Why investors should care
Owning or licensing proprietary data can generate recurring, defensible revenue — often cleaner than a one-off model sale. A well-structured dataset license can outlast a SaaS contract. That said, the value is brittle: new regulations or adverse court rulings can suddenly shrink the market for certain scraped corpora. In practice, returns depend on legal durability as much as on model performance.

Real-world signposts

  • Snowflake is pushing marketplace features that let customers transact entire tables, not just APIs.
  • Palantir and Databricks are selling tools that make enterprise data training-ready rather than simply storing it.
  • Startups providing synthetic training sets are winning business with autonomy and medical teams where privacy is non-negotiable.

The counterpoint
Open models trained on massive, diverse public data still cover a lot of ground. They give broad foundation capabilities.

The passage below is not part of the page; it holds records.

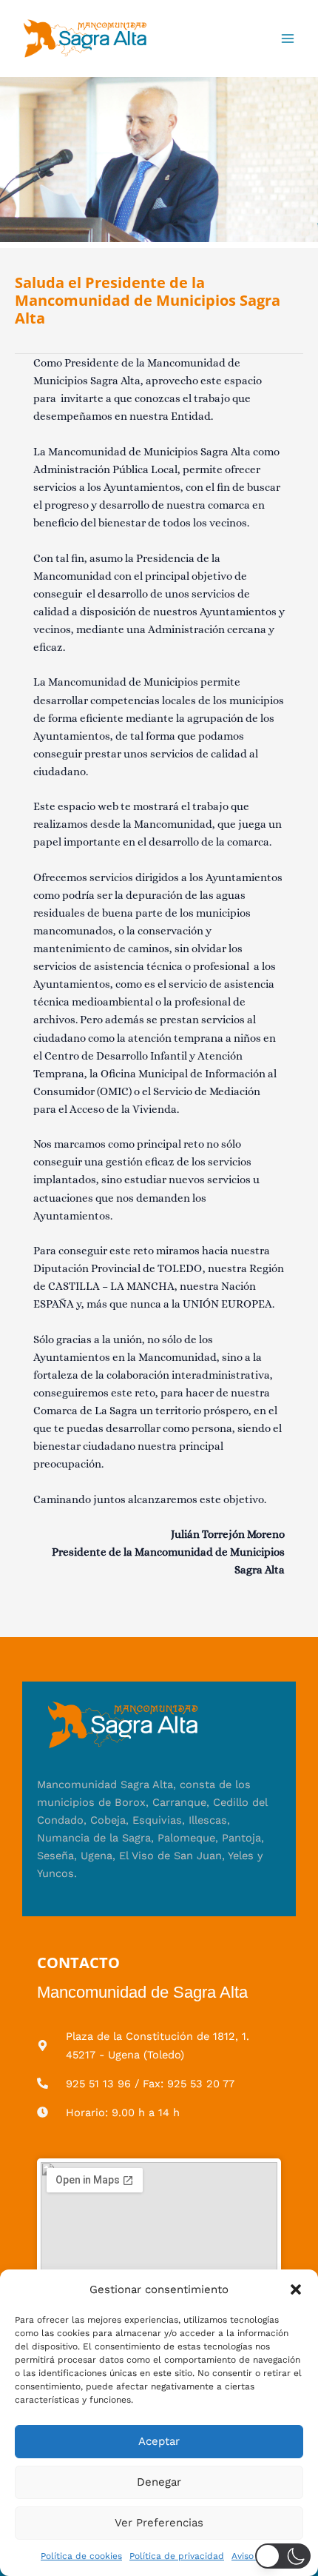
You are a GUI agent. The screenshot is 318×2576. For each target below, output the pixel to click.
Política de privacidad (176, 2556)
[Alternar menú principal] (287, 38)
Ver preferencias (159, 2522)
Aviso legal (254, 2556)
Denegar (159, 2482)
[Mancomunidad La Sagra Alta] (85, 39)
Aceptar (159, 2441)
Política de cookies (81, 2556)
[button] (295, 2289)
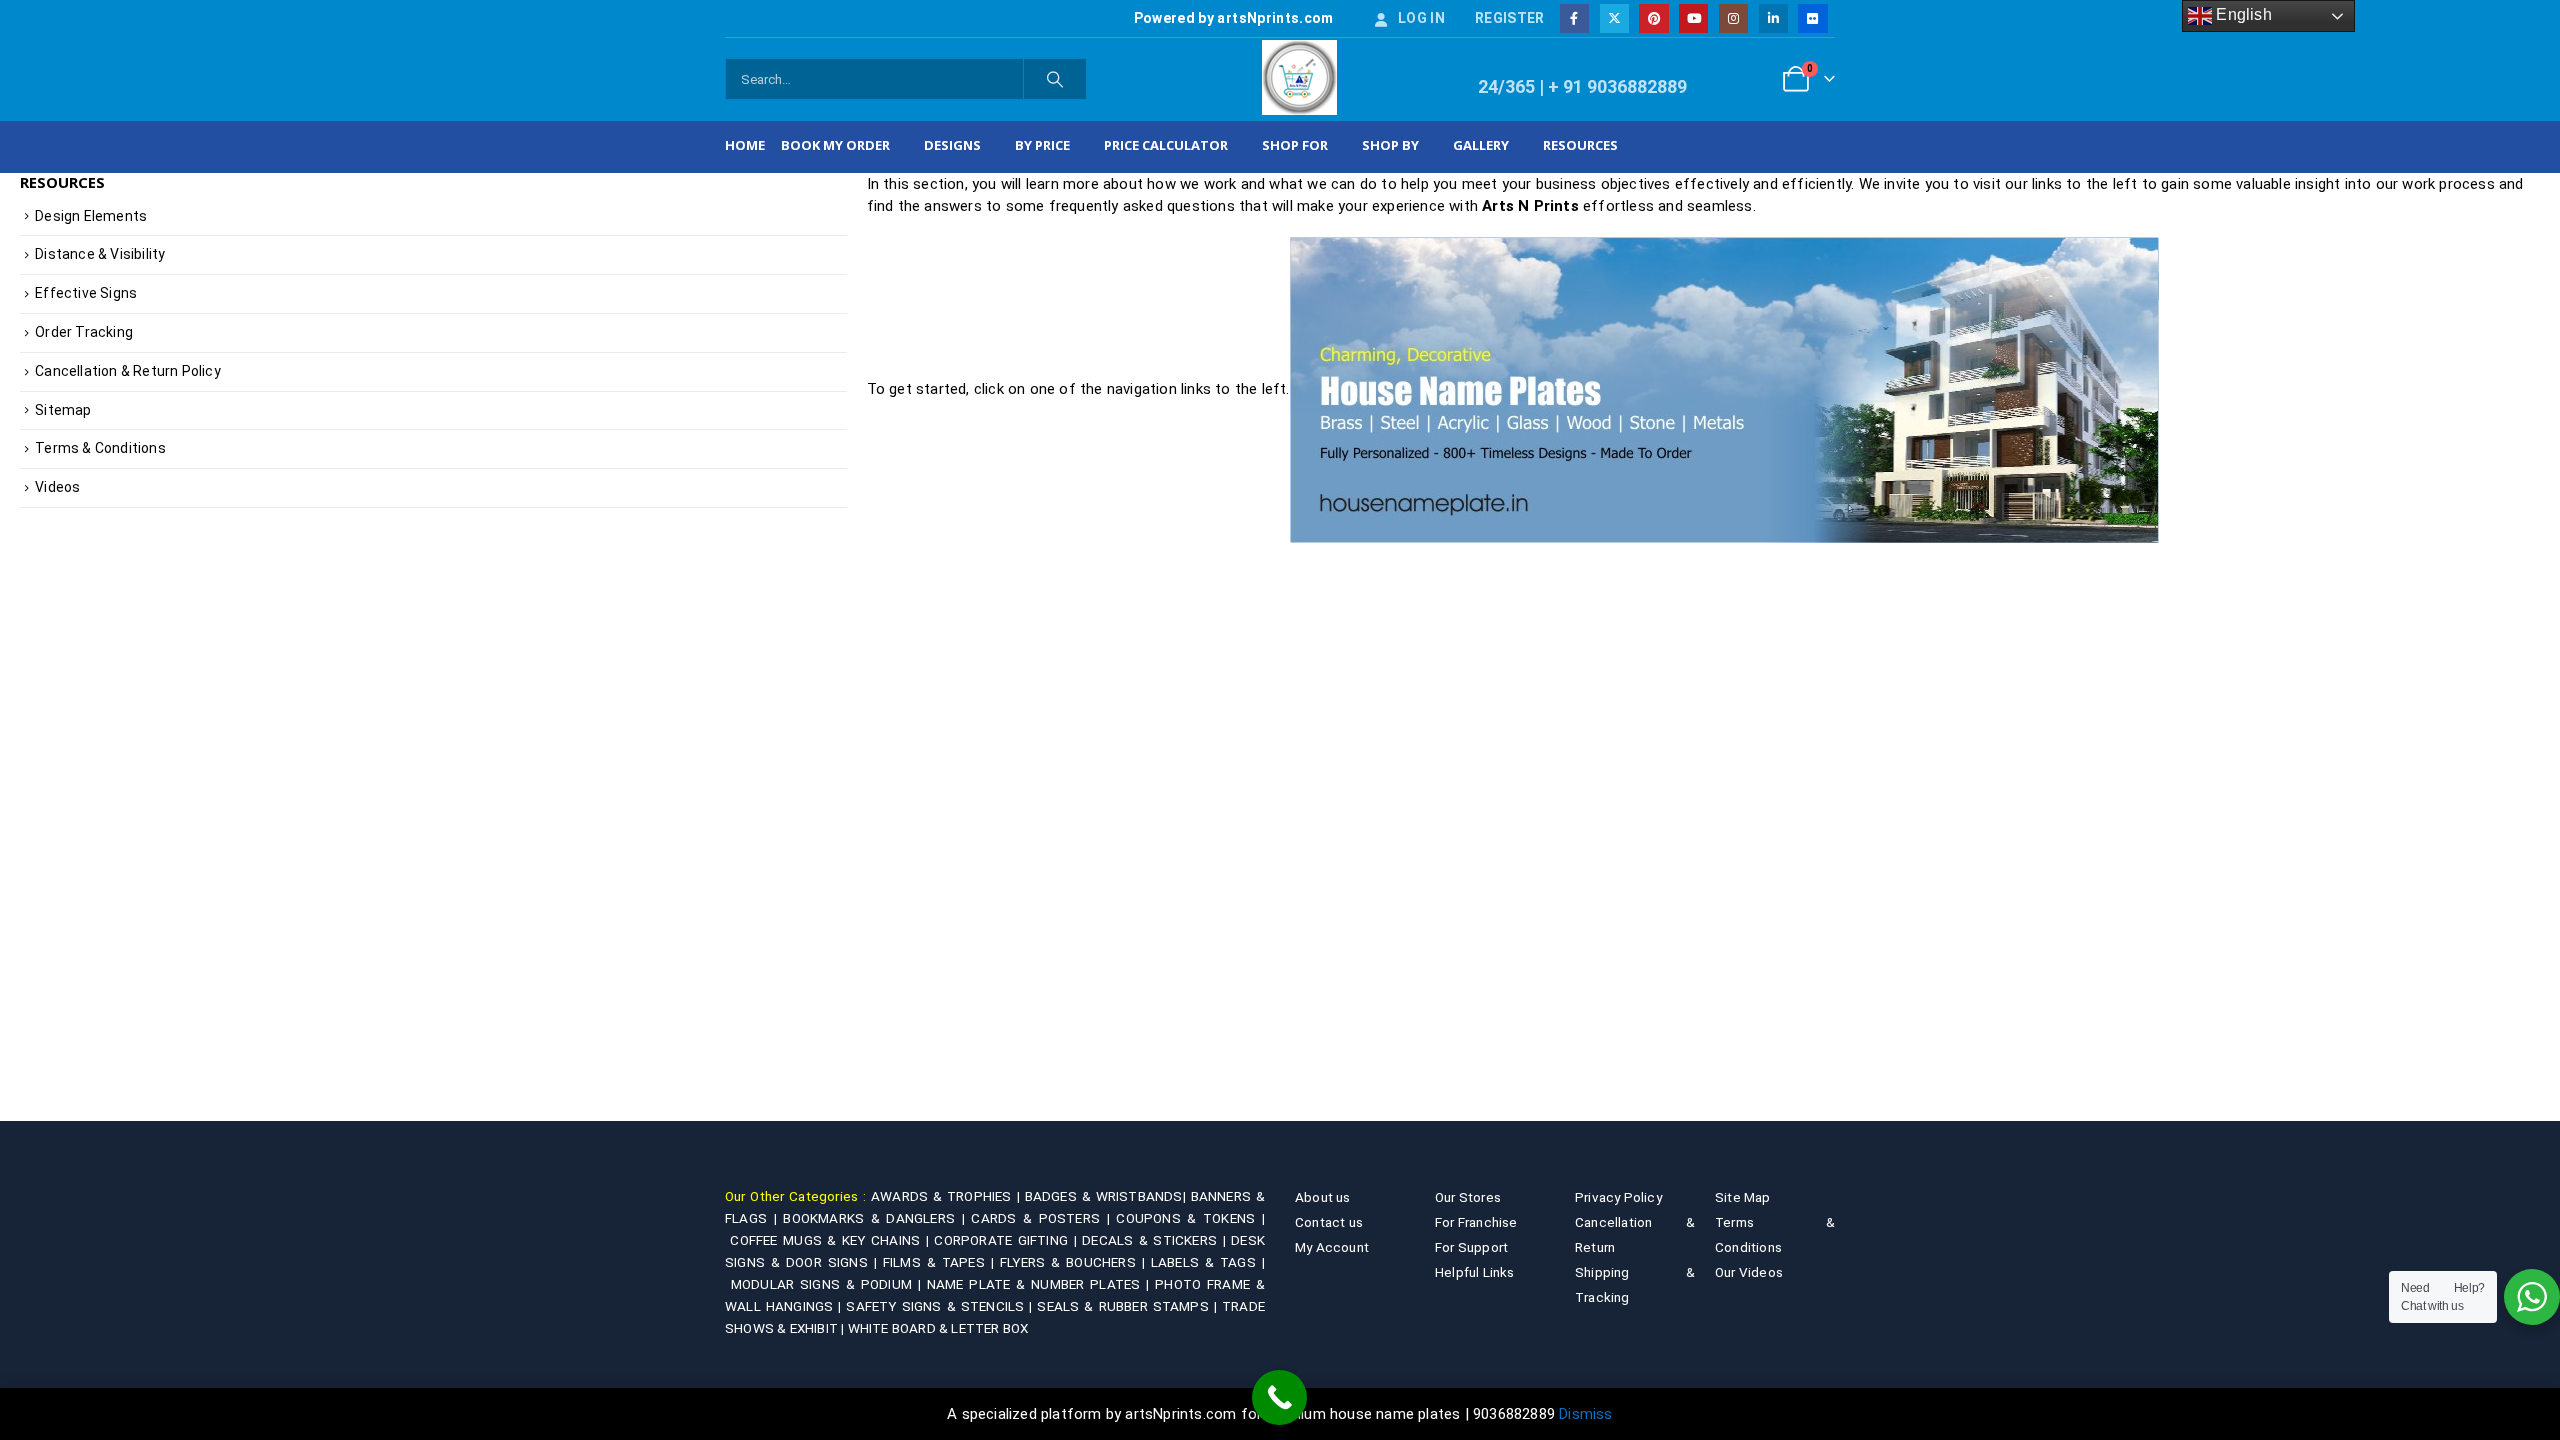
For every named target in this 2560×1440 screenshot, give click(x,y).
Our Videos (1749, 1272)
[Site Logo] (1299, 77)
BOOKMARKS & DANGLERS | (877, 1218)
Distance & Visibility (100, 254)
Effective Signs (86, 293)
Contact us (1329, 1222)
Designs (952, 145)
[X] (1614, 18)
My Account (1332, 1247)
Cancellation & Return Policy (128, 371)
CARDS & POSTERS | (1043, 1218)
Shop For (1295, 145)
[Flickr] (1812, 18)
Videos (57, 487)
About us (1323, 1197)
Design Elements (91, 216)
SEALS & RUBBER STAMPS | (1129, 1306)
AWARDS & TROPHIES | (945, 1196)
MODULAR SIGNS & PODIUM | (829, 1284)
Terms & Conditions (100, 448)
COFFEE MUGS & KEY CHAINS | (832, 1240)
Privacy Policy (1618, 1197)
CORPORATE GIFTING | (1008, 1240)
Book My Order (835, 145)
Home (745, 145)
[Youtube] (1693, 18)
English (2242, 14)
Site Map (1743, 1197)
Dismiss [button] (1585, 1414)
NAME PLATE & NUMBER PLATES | (1041, 1284)
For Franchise (1476, 1222)
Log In (1421, 18)
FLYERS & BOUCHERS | (1075, 1262)
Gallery (1481, 145)
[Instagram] (1733, 18)
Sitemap (63, 410)
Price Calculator (1166, 145)
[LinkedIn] (1773, 18)
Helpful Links (1475, 1272)
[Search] (1055, 79)
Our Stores (1468, 1197)
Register (1510, 18)
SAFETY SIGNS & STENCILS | (941, 1306)
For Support (1471, 1247)
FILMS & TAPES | (941, 1262)
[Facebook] (1574, 18)
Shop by (1390, 145)
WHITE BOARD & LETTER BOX (938, 1328)
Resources (1580, 145)
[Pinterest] (1653, 18)
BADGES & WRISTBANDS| (1108, 1196)
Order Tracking (84, 332)
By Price (1042, 145)
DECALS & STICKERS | (1156, 1240)
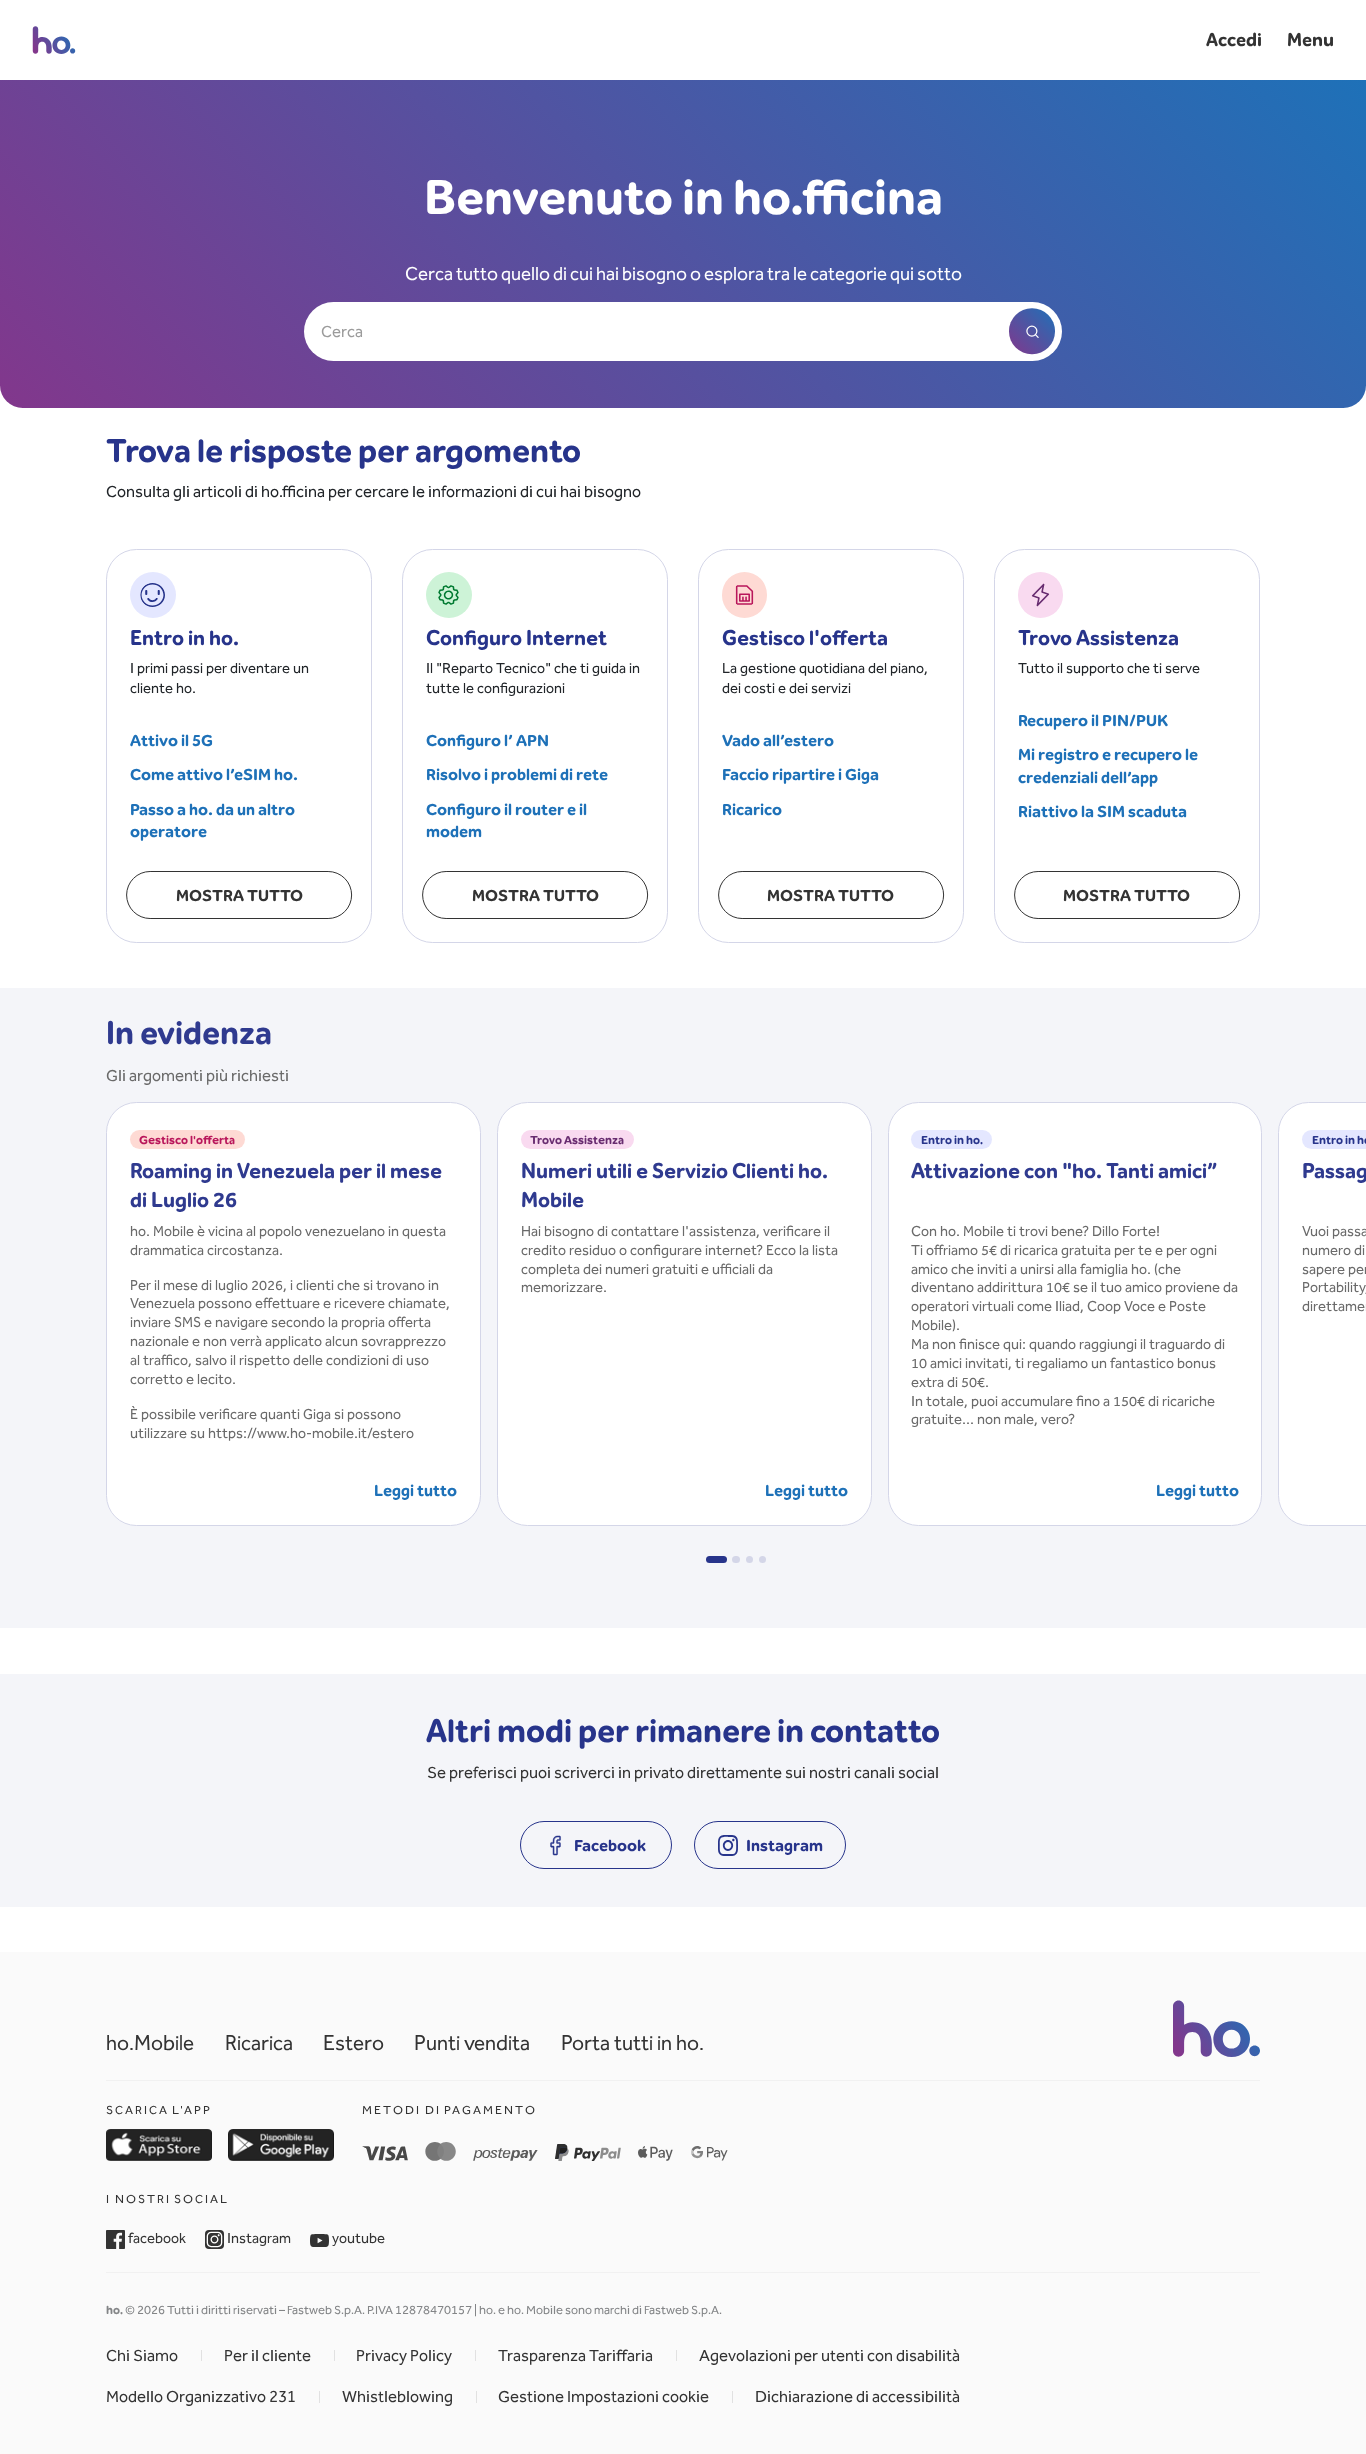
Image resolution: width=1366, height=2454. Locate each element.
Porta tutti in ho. (632, 2042)
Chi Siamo (142, 2355)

Proprietary data matters most when you need vertical accuracy or are operating in regulated domains where generic text stops adding value.

Watch for

  • New privacy rules at the state or federal level that change what can be licensed for model training
  • Deals between publishers and model vendors for licensed content
  • How prices are discovered in data marketplaces — per API call, per row, per use case? — because that will shape business models
  • Growth in lineage and consent-tracking tools; these are already becoming table stakes for anyone trying to monetize datasets

The upshot
Expect a split market: broadly trained public models for general-purpose tasks, and a rising, high-margin ecosystem of curated, licensed datasets powering vertical, revenue-generating AI. For companies and investors the practical question is simple: do you own the data, control access, or merely rent it — and how long will that position hold once regulators and competitors push back?